Annaly Capital Management, Inc. is one of the largest mortgage real estate investment trusts. It is organized in Maryland with its principal office in New York City.

The company borrows money, primarily via short term repurchase agreements, and reinvests the proceeds in asset-backed securities. As of December 31, 2019, 93% of the company's assets were mortgage-backed securities issued by either Fannie Mae or Freddie Mac. The company generates profits from the net interest spread between the interest earned from its assets and its borrowing costs, which is amplified from the use of leverage. As of December 31, 2019, the company had a debt-to-equity ratio of 7.2.

As of December 31, 2019, the weighted average days to maturity of its repurchase agreements was 65 days.

The company ranked 867th on the 2022 Fortune 1000 based on its 2021 revenues.

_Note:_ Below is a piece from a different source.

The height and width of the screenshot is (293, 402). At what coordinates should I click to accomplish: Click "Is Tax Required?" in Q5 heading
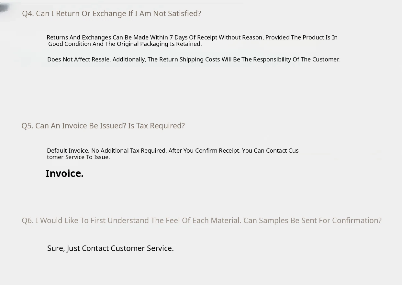156,126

The name of the company came from the name of the area in Ireland that was ruled by the ancestors of the company's founder.

History
Annaly Capital Management was founded in 1997 by Michael A.J. Farrell and Wellington Denahan. Mike Farrell spent 26 years working for investment banks including E.F. Hutton & Co., Morgan Stanley, and Merrill Lynch.

In 2004, the company acquired Fixed Income Discount Advisory, an investment adviser, for $40.5 million in stock.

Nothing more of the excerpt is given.